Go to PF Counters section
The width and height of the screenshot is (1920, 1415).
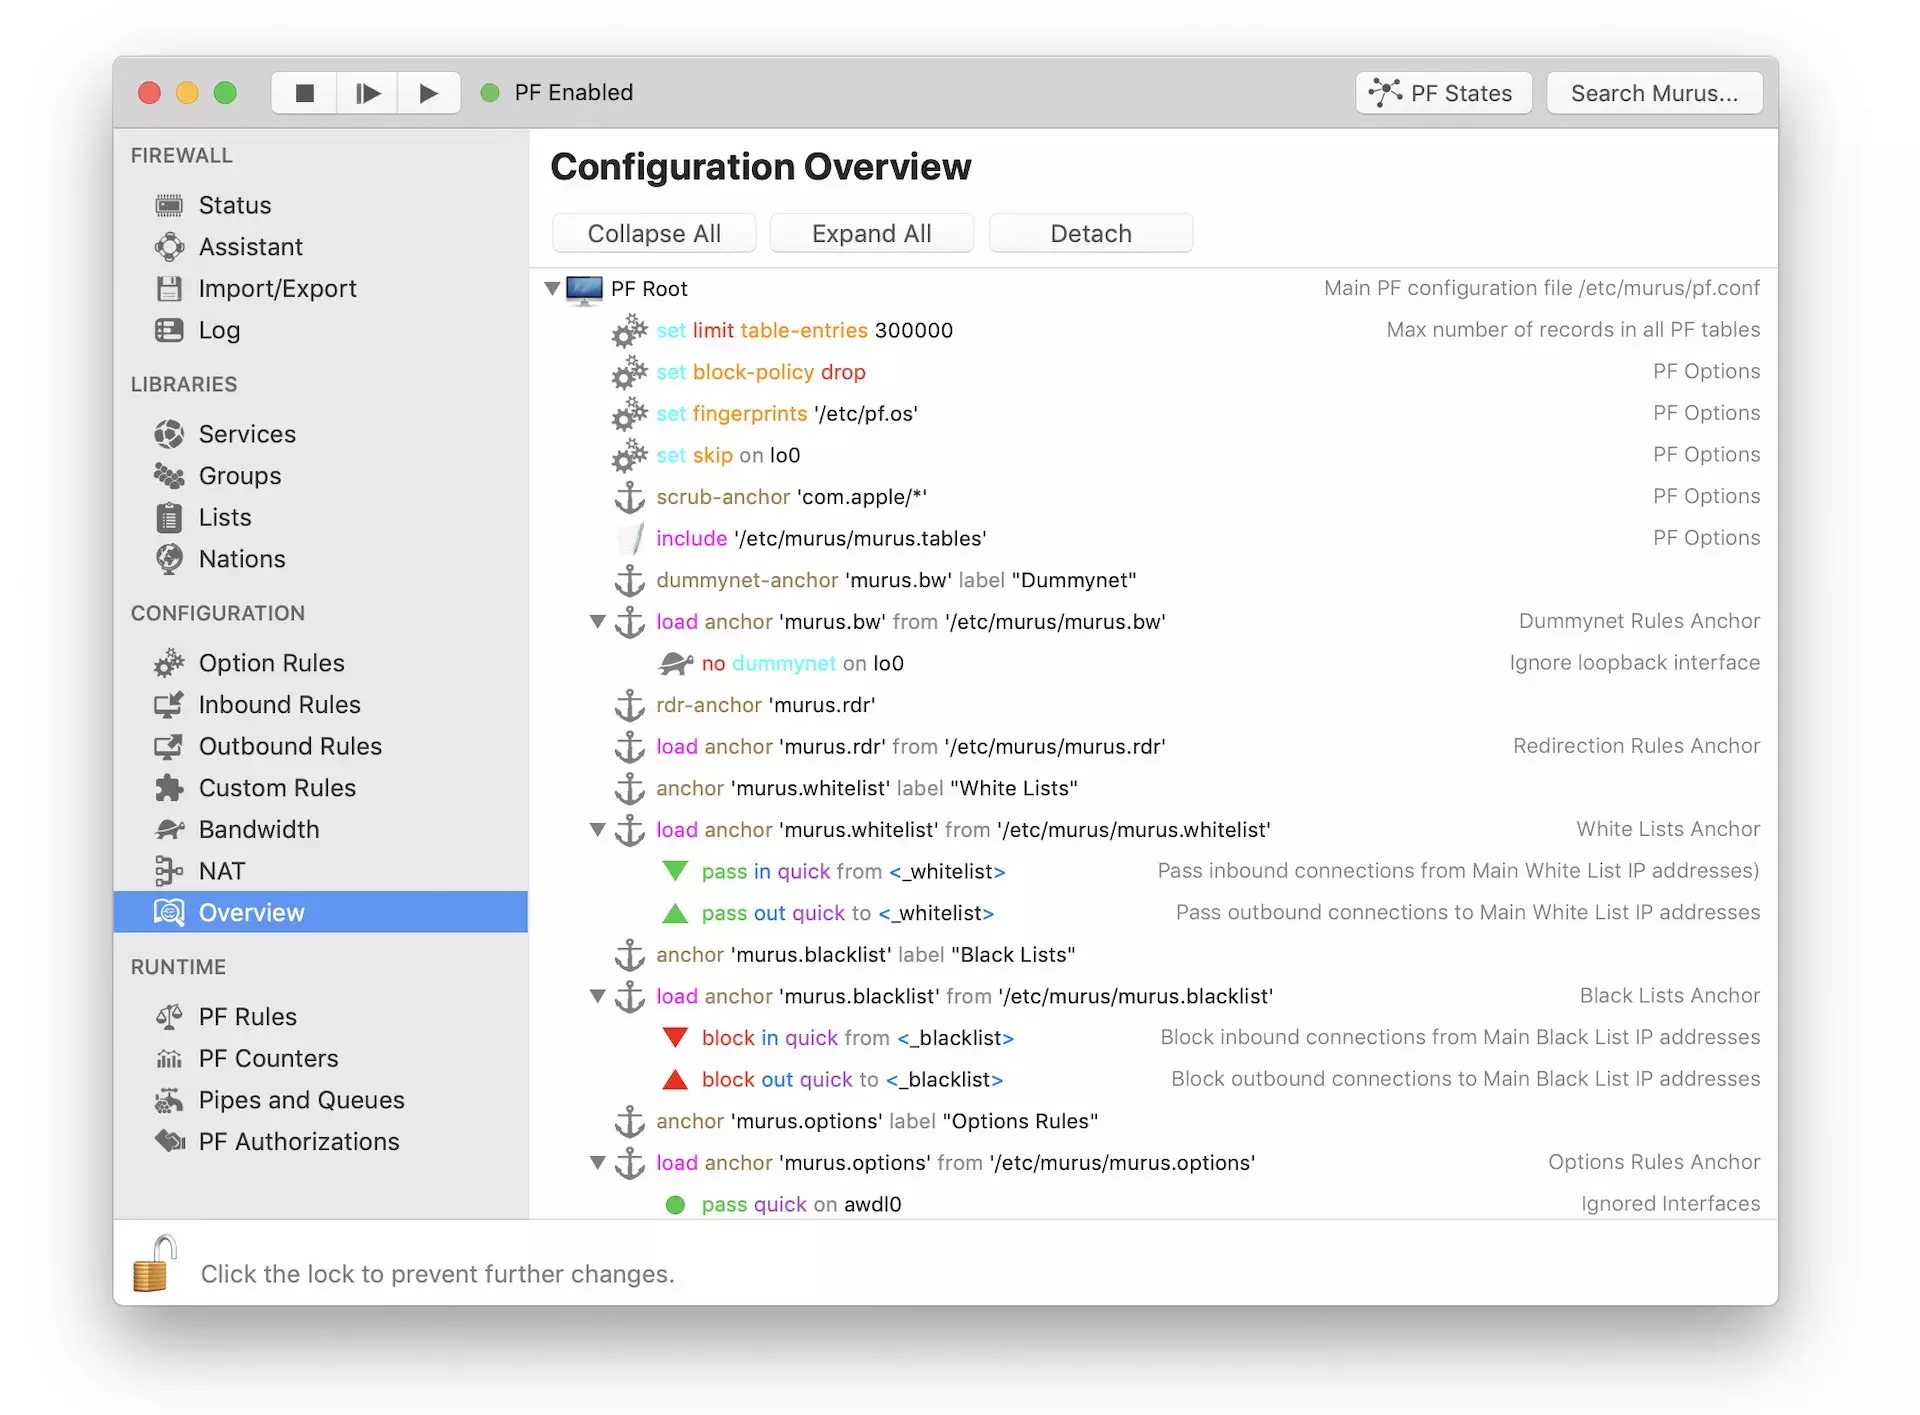268,1058
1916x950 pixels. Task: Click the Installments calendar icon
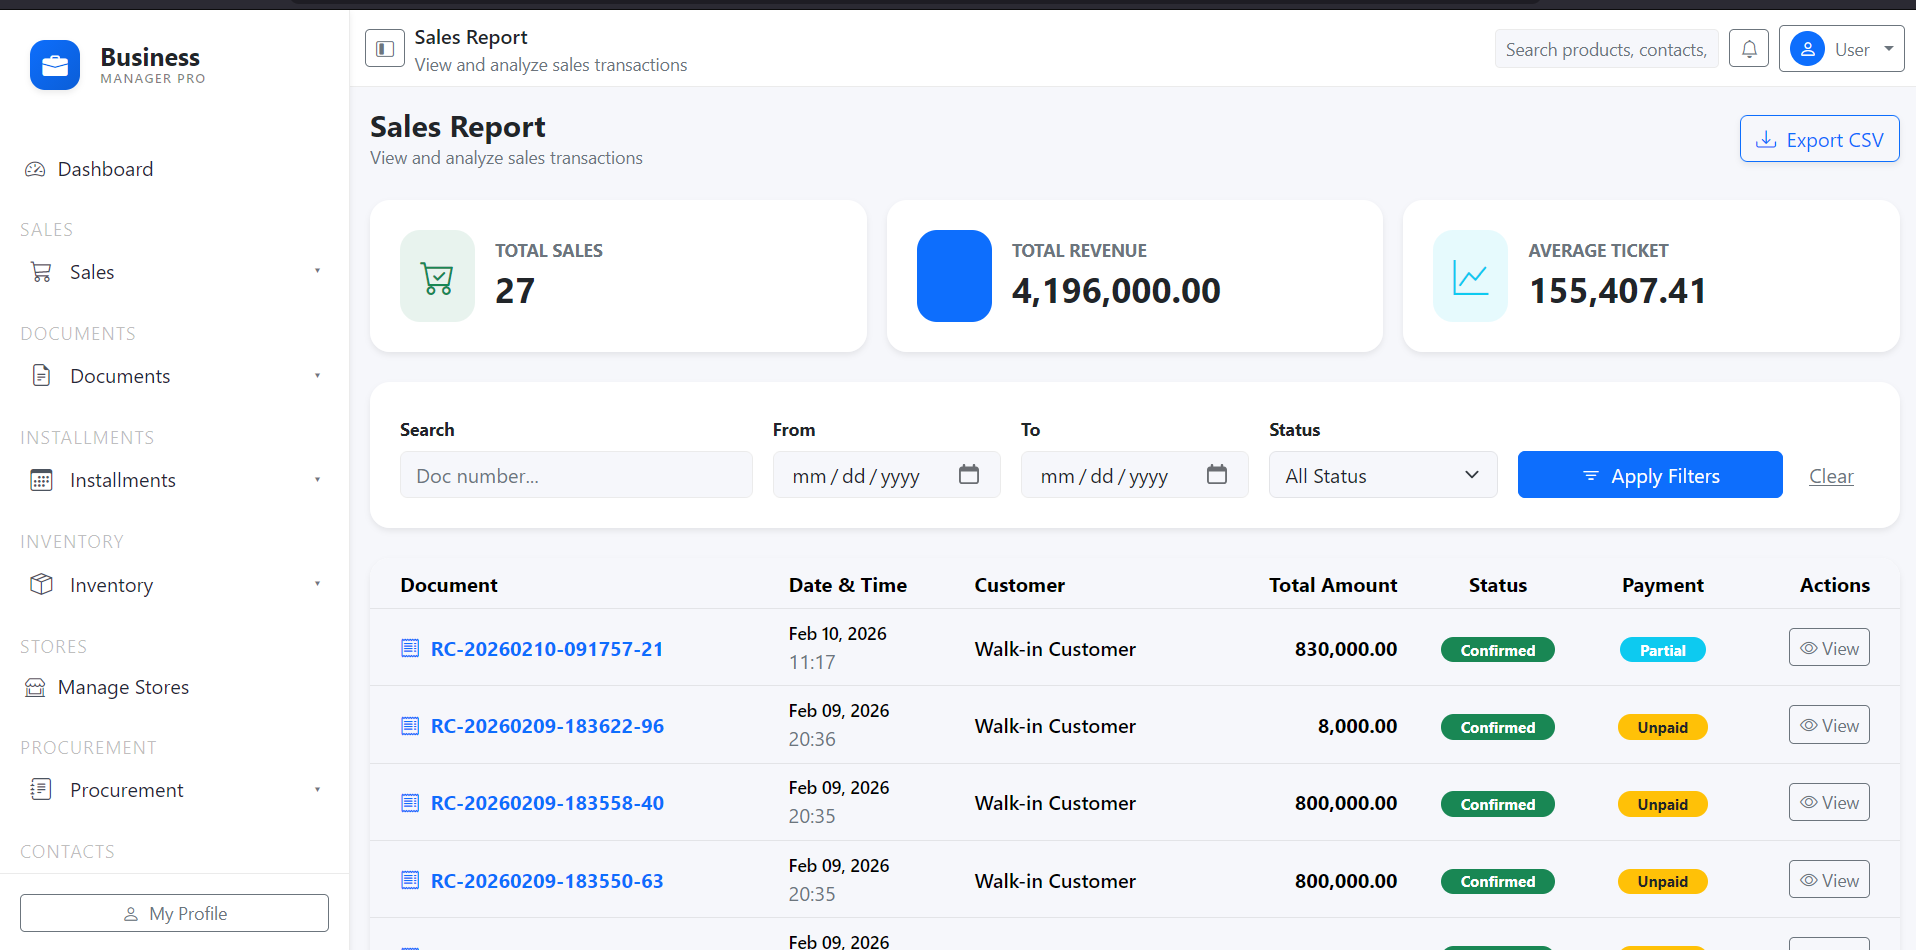coord(40,480)
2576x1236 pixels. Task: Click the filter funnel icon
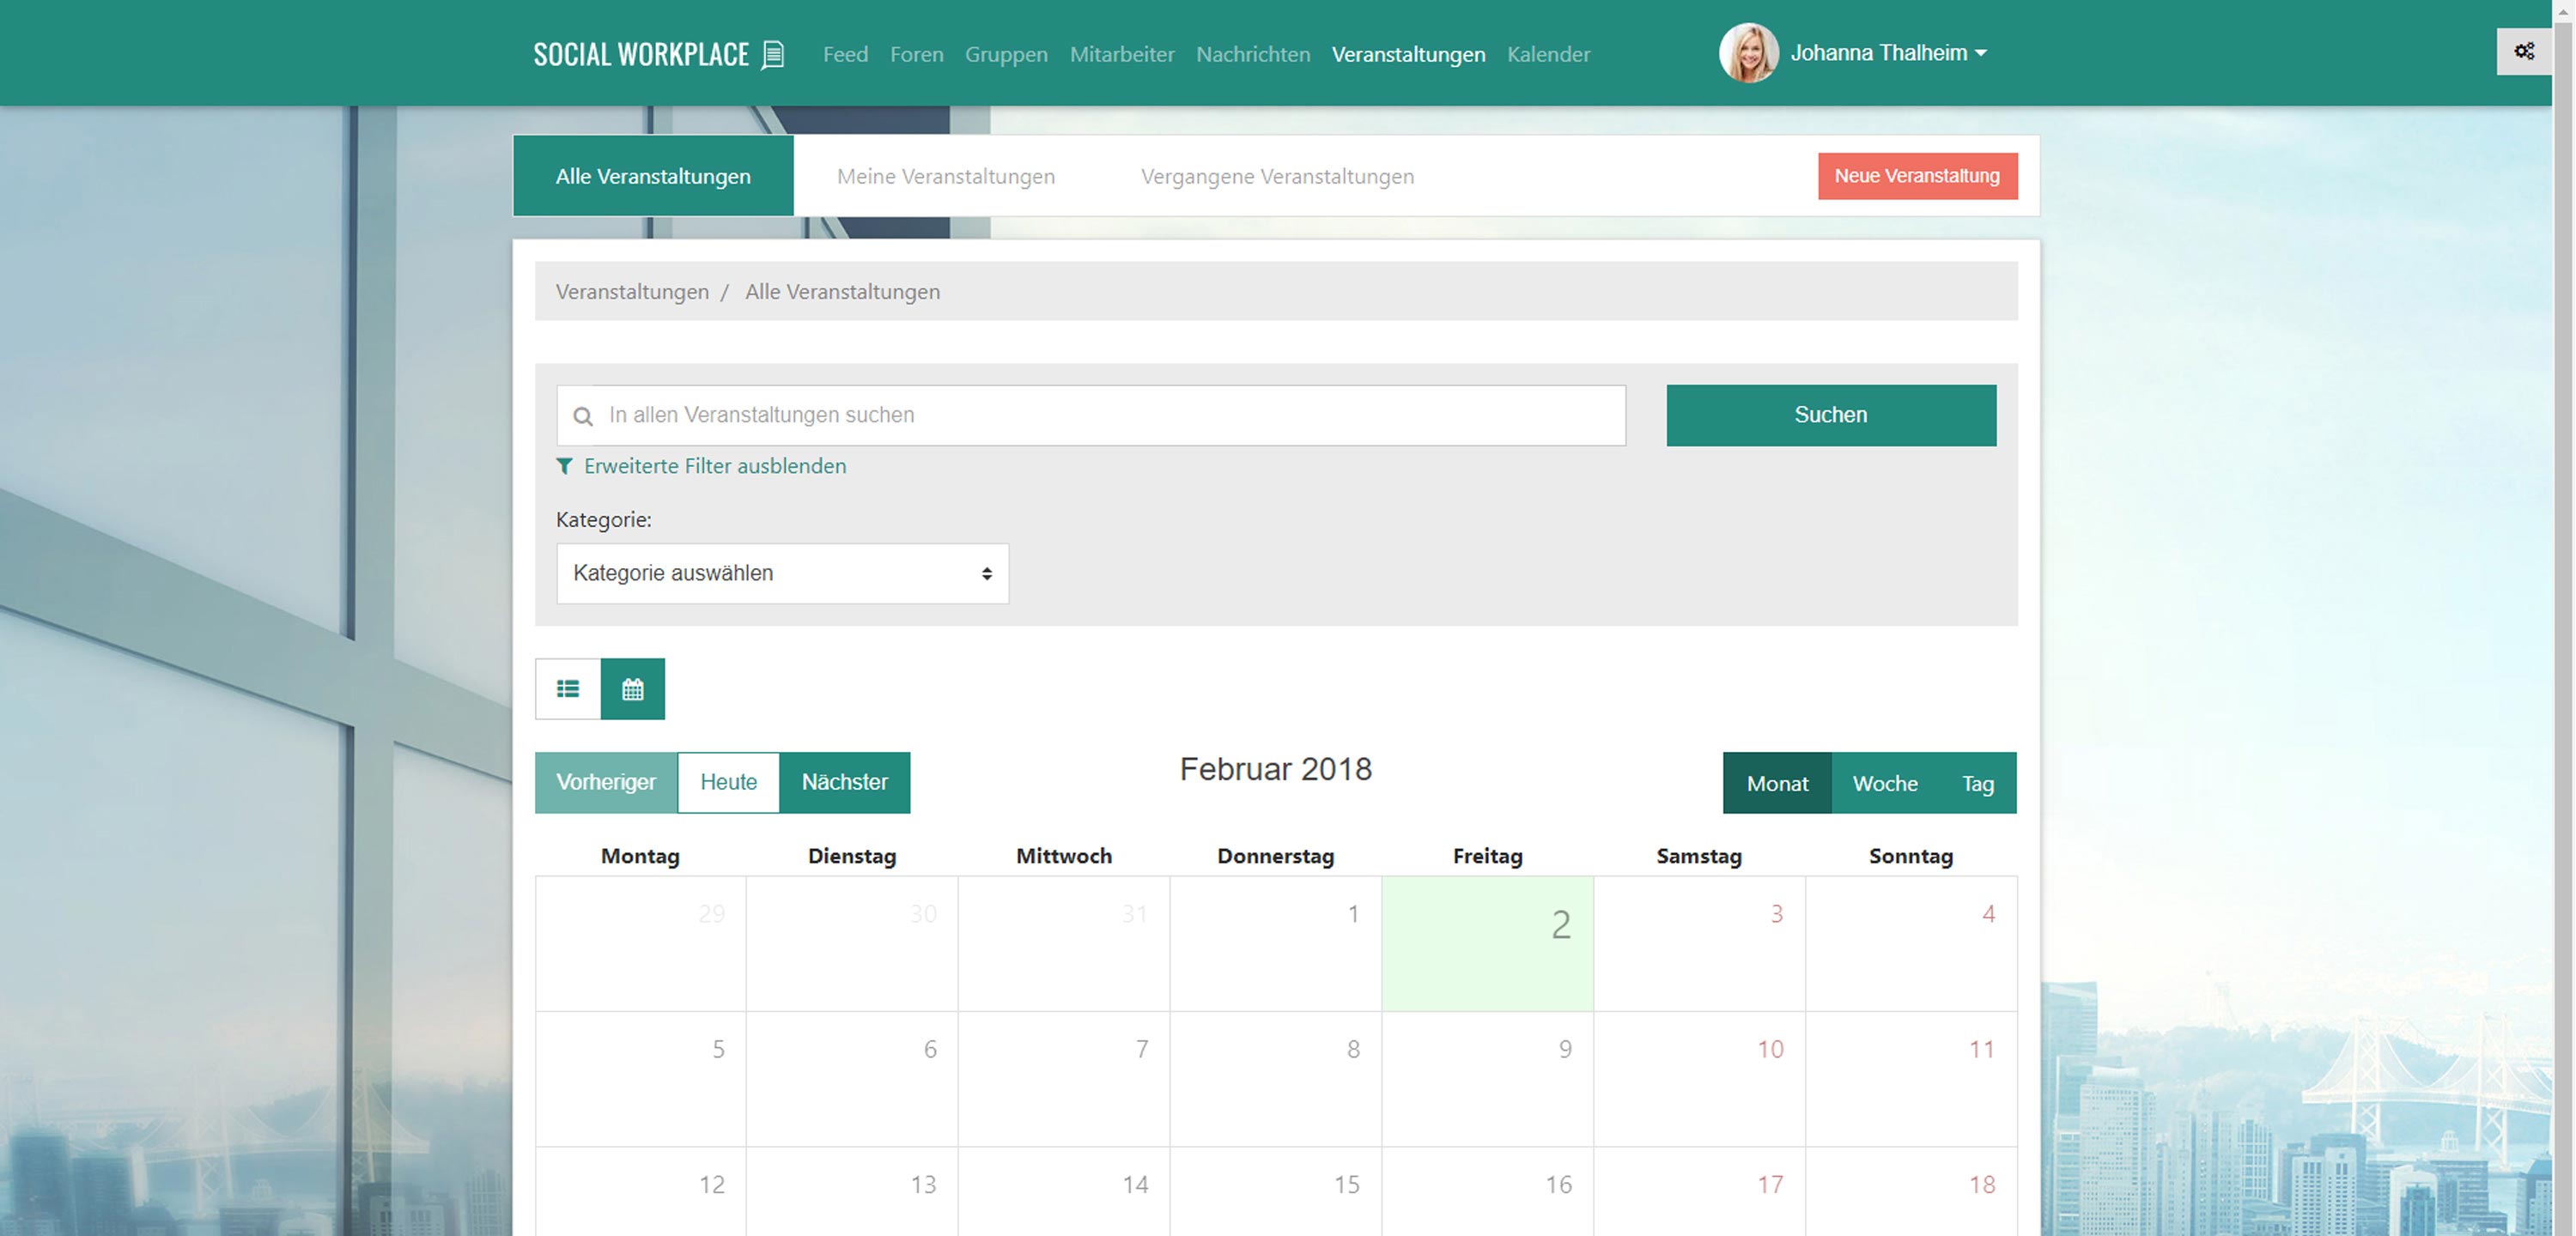(x=565, y=466)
.....
## TRY IT
Where a picture appears in the data, omit it; restate the rest word for word.

## REPLY
Go to PF Counters section
The width and height of the screenshot is (1920, 1415).
268,1058
1916x950 pixels. Task: Click the Installments calendar icon
coord(40,480)
2576x1236 pixels. Task: Click the filter funnel icon
(x=565, y=466)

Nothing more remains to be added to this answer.